**Task**
Your answer must be an exact copy of the records below, with every picture left out.

**Entries provided**
────────────────────

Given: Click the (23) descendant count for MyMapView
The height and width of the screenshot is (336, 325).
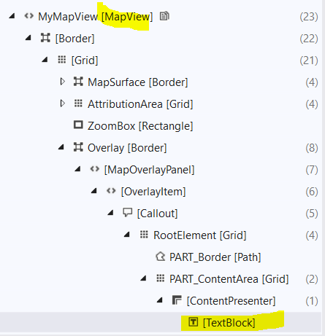Looking at the screenshot, I should point(309,17).
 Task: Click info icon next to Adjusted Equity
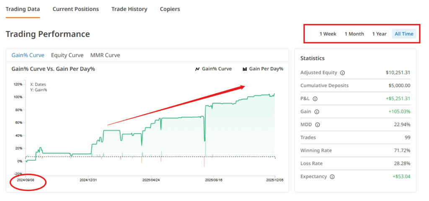pyautogui.click(x=342, y=73)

────────────────────

**Solution for this task**
Given: Click the (23) descendant count for MyMapView
The height and width of the screenshot is (336, 325).
Looking at the screenshot, I should point(309,17).
 Task: Click info icon next to Adjusted Equity
pyautogui.click(x=342, y=73)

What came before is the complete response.